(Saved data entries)
______

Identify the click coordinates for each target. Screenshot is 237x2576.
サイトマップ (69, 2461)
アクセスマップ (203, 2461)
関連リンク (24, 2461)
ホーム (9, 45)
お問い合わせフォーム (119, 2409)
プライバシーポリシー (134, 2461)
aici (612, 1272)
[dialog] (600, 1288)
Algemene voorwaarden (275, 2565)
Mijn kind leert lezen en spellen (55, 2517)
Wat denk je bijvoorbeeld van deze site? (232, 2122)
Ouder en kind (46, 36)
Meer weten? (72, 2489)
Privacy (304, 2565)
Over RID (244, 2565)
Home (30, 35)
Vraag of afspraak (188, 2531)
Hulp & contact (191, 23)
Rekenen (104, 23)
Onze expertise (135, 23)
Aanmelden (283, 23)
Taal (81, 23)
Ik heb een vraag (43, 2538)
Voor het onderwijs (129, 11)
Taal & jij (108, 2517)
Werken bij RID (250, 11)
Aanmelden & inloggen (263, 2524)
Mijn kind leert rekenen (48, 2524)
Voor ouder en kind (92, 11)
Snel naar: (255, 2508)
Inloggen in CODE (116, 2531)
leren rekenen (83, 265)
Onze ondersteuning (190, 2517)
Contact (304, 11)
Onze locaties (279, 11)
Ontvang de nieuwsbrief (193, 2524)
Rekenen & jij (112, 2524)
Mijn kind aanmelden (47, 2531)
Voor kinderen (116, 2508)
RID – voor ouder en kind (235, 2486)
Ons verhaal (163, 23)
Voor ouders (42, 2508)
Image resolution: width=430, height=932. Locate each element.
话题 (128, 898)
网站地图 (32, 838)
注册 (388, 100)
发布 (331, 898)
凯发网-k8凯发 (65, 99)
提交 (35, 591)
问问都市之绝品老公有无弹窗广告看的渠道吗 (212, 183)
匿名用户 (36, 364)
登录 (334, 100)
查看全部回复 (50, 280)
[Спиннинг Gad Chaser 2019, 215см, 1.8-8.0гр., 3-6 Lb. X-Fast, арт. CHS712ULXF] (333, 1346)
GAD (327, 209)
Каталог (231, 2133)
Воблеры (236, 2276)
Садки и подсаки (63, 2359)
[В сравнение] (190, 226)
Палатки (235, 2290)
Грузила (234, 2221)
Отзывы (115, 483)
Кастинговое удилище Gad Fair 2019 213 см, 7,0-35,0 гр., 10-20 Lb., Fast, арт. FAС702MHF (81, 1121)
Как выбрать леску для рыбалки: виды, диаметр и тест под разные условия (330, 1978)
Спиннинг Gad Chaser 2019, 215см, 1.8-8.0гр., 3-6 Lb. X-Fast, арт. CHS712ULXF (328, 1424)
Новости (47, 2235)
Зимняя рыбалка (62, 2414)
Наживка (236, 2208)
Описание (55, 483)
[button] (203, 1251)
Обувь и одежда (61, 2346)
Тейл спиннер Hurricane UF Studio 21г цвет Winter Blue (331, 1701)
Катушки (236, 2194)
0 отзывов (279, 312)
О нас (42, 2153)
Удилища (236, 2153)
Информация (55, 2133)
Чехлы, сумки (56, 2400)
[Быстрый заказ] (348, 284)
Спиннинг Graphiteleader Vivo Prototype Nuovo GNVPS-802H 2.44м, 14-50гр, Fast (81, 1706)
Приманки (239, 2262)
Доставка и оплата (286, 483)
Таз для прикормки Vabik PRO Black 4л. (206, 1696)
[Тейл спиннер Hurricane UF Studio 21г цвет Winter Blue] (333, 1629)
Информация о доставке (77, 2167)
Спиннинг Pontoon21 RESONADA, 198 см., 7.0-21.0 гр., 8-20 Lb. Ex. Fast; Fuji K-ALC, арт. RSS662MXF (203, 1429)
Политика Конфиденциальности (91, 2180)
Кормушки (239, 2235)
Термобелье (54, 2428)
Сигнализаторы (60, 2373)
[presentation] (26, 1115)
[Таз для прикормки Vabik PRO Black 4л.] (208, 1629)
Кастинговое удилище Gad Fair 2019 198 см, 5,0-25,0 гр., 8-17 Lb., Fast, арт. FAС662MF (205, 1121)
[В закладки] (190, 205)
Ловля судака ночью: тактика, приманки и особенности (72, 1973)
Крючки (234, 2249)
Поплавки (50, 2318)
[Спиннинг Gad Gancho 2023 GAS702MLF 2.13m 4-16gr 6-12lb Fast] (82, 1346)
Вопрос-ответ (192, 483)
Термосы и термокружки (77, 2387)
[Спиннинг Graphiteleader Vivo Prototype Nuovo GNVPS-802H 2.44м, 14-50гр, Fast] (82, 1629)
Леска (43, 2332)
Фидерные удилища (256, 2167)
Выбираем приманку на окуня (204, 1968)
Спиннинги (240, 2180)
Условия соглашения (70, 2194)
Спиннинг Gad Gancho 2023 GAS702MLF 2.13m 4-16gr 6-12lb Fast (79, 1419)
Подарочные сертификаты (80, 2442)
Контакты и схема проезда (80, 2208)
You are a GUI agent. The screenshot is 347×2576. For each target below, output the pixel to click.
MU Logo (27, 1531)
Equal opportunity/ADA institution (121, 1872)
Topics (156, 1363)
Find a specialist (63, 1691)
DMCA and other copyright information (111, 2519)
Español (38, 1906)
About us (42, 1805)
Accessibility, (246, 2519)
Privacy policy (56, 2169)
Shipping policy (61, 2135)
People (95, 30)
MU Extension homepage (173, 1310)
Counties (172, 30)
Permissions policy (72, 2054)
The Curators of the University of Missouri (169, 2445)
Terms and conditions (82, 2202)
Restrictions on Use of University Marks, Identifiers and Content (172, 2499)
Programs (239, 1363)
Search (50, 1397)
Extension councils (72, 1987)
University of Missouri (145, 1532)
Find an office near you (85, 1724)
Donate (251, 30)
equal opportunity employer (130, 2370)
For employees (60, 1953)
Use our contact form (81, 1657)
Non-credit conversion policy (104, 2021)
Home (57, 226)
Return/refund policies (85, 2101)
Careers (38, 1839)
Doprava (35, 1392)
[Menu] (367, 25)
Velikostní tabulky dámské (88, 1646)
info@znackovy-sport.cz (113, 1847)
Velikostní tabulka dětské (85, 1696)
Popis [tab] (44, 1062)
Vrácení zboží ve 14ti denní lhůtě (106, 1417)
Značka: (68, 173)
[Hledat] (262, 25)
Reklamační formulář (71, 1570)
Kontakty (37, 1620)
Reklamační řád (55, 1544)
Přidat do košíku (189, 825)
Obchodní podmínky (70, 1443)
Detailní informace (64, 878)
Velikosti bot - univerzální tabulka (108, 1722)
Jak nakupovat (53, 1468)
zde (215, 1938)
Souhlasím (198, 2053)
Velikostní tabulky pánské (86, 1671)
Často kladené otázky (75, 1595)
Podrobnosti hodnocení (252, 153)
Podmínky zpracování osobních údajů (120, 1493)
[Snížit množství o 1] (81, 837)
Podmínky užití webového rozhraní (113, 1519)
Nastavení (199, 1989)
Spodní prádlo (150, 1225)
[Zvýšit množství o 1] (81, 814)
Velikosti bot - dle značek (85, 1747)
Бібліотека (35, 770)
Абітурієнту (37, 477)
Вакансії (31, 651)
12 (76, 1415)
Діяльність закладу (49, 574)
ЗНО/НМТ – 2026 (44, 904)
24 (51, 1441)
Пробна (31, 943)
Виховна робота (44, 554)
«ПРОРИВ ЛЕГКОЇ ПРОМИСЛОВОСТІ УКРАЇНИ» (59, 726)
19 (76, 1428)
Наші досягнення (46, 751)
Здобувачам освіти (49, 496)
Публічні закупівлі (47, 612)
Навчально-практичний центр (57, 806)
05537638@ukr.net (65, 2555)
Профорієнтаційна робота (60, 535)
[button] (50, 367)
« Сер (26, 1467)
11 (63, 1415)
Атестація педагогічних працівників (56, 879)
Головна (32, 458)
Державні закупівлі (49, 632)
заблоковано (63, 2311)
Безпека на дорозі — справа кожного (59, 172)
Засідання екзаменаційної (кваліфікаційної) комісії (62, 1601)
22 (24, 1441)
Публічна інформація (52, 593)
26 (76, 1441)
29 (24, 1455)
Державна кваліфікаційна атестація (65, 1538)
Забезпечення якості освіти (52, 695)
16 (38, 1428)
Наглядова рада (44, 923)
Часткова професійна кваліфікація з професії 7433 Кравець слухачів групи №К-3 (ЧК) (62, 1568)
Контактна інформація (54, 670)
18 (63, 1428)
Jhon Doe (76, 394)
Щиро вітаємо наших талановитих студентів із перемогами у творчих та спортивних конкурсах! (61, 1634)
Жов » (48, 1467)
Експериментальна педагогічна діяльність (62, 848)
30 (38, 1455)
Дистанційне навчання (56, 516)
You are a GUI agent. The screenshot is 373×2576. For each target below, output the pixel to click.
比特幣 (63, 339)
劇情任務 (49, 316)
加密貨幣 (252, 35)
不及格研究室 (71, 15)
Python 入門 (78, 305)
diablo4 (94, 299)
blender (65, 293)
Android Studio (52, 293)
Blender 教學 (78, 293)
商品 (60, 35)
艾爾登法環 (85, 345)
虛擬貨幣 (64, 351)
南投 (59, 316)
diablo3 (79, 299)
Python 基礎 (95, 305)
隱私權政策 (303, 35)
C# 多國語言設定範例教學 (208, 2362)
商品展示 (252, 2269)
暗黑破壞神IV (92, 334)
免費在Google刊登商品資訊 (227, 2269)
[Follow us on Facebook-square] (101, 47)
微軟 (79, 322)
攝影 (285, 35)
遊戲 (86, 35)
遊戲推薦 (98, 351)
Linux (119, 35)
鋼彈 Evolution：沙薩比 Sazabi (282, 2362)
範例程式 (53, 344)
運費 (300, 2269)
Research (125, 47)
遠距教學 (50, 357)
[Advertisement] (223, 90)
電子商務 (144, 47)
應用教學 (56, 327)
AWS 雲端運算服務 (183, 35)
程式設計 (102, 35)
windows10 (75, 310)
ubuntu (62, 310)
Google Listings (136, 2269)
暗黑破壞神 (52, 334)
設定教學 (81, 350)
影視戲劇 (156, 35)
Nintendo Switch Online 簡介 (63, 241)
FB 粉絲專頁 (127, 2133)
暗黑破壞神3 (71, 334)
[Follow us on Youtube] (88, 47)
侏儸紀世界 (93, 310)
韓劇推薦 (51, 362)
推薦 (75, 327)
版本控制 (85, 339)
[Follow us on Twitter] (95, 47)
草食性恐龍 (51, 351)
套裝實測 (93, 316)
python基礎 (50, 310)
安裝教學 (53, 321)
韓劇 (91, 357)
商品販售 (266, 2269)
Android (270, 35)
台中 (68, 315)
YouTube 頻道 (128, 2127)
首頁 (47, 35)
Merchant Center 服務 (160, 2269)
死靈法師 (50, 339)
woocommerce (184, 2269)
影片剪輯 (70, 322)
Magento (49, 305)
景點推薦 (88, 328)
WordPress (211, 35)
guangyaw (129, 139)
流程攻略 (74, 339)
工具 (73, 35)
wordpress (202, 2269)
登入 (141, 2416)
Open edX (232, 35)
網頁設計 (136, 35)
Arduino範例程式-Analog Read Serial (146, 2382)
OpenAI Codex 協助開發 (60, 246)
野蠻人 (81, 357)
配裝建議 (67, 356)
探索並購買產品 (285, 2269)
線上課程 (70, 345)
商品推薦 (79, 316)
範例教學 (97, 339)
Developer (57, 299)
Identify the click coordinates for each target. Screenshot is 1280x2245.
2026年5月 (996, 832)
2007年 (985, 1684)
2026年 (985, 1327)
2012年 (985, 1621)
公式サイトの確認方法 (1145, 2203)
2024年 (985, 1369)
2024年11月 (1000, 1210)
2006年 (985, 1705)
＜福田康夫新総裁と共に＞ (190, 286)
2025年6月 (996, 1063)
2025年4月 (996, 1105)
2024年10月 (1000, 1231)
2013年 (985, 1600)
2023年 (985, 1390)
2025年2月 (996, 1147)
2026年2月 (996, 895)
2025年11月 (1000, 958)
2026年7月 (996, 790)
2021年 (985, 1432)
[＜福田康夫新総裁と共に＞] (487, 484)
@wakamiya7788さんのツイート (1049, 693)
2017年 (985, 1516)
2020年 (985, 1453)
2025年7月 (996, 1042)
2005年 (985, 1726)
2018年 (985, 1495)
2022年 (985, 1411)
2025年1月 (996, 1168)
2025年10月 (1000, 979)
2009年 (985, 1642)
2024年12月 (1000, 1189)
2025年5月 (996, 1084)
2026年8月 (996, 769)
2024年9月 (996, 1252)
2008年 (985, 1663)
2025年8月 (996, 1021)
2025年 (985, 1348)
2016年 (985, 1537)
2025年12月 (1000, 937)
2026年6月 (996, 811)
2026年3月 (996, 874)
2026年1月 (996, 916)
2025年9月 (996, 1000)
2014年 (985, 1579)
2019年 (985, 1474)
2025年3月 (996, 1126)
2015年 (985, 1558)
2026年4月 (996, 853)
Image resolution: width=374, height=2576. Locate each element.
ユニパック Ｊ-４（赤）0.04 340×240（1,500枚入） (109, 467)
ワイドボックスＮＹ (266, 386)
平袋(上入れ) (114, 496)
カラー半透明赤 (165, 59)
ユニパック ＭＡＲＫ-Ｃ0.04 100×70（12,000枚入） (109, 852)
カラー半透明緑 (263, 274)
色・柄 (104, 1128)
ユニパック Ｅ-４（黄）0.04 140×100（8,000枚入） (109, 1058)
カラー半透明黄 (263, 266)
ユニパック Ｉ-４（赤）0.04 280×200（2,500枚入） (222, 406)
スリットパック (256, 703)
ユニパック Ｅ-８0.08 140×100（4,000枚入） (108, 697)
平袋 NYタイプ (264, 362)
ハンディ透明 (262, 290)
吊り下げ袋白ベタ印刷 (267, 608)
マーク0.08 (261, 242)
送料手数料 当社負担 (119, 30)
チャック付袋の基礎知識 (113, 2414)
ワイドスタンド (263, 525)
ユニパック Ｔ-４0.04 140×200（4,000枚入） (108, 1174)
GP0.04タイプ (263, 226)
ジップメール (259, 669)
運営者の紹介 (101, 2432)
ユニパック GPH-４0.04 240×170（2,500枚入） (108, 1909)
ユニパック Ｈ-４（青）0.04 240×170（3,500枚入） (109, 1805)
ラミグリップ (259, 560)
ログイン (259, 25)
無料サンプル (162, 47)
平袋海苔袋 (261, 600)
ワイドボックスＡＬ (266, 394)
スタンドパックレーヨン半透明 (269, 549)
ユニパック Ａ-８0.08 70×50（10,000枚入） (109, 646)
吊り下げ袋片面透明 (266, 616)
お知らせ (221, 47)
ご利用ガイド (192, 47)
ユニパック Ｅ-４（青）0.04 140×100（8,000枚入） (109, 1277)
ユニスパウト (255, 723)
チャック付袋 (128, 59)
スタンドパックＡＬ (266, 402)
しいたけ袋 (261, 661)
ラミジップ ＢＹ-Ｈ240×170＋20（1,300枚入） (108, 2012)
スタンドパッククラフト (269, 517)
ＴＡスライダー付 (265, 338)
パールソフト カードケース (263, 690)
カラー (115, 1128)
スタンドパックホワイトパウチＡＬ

______

#### Task statement:
Begin with the line above that has "暗黑破壞神 (52, 334)" and continue through the line that has "スリットパック (256, 703)", setting each one down exactly. Stop there.

#### Result of the task:
暗黑破壞神 (52, 334)
設定教學 (81, 350)
影視戲劇 (156, 35)
Nintendo Switch Online 簡介 (63, 241)
FB 粉絲專頁 (127, 2133)
暗黑破壞神3 (71, 334)
[Follow us on Youtube] (88, 47)
侏儸紀世界 (93, 310)
韓劇推薦 (51, 362)
推薦 (75, 327)
版本控制 (85, 339)
[Follow us on Twitter] (95, 47)
草食性恐龍 (51, 351)
套裝實測 (93, 316)
python基礎 (50, 310)
安裝教學 (53, 321)
韓劇 (91, 357)
商品販售 (266, 2269)
Android (270, 35)
台中 (68, 315)
YouTube 頻道 (128, 2127)
首頁 (47, 35)
Merchant Center 服務 (160, 2269)
死靈法師 (50, 339)
woocommerce (184, 2269)
影片剪輯 (70, 322)
Magento (49, 305)
景點推薦 (88, 328)
WordPress (211, 35)
guangyaw (129, 139)
流程攻略 (74, 339)
工具 (73, 35)
wordpress (202, 2269)
登入 (141, 2416)
Open edX (232, 35)
網頁設計 (136, 35)
Arduino範例程式-Analog Read Serial (146, 2382)
OpenAI Codex 協助開發 (60, 246)
野蠻人 (81, 357)
配裝建議 (67, 356)
探索並購買產品 (285, 2269)
線上課程 (70, 345)
商品推薦 (79, 316)
範例教學 (97, 339)
Developer (57, 299)
Identify the click coordinates for each target. Screenshot is 1280x2245.
2026年5月 (996, 832)
2007年 (985, 1684)
2026年 (985, 1327)
2012年 (985, 1621)
公式サイトの確認方法 (1145, 2203)
2024年 (985, 1369)
2024年11月 (1000, 1210)
2006年 (985, 1705)
＜福田康夫新総裁と共に＞ (190, 286)
2025年6月 (996, 1063)
2025年4月 (996, 1105)
2024年10月 (1000, 1231)
2013年 (985, 1600)
2023年 (985, 1390)
2025年2月 (996, 1147)
2026年2月 (996, 895)
2025年11月 (1000, 958)
2026年7月 (996, 790)
2021年 (985, 1432)
[＜福田康夫新総裁と共に＞] (487, 484)
@wakamiya7788さんのツイート (1049, 693)
2017年 (985, 1516)
2020年 (985, 1453)
2025年7月 (996, 1042)
2005年 (985, 1726)
2018年 (985, 1495)
2022年 (985, 1411)
2025年1月 (996, 1168)
2025年10月 (1000, 979)
2009年 (985, 1642)
2024年12月 (1000, 1189)
2025年5月 (996, 1084)
2026年8月 (996, 769)
2024年9月 (996, 1252)
2008年 (985, 1663)
2025年8月 (996, 1021)
2025年 (985, 1348)
2016年 (985, 1537)
2025年12月 (1000, 937)
2026年6月 (996, 811)
2026年3月 (996, 874)
2026年1月 (996, 916)
2025年9月 (996, 1000)
2014年 (985, 1579)
2019年 (985, 1474)
2025年3月 (996, 1126)
2015年 (985, 1558)
2026年4月 (996, 853)
Image resolution: width=374, height=2576. Locate each element.
ユニパック Ｊ-４（赤）0.04 340×240（1,500枚入） (109, 467)
ワイドボックスＮＹ (266, 386)
平袋(上入れ) (114, 496)
カラー半透明赤 (165, 59)
ユニパック ＭＡＲＫ-Ｃ0.04 100×70（12,000枚入） (109, 852)
カラー半透明緑 (263, 274)
色・柄 (104, 1128)
ユニパック Ｅ-４（黄）0.04 140×100（8,000枚入） (109, 1058)
カラー半透明黄 (263, 266)
ユニパック Ｉ-４（赤）0.04 280×200（2,500枚入） (222, 406)
スリットパック (256, 703)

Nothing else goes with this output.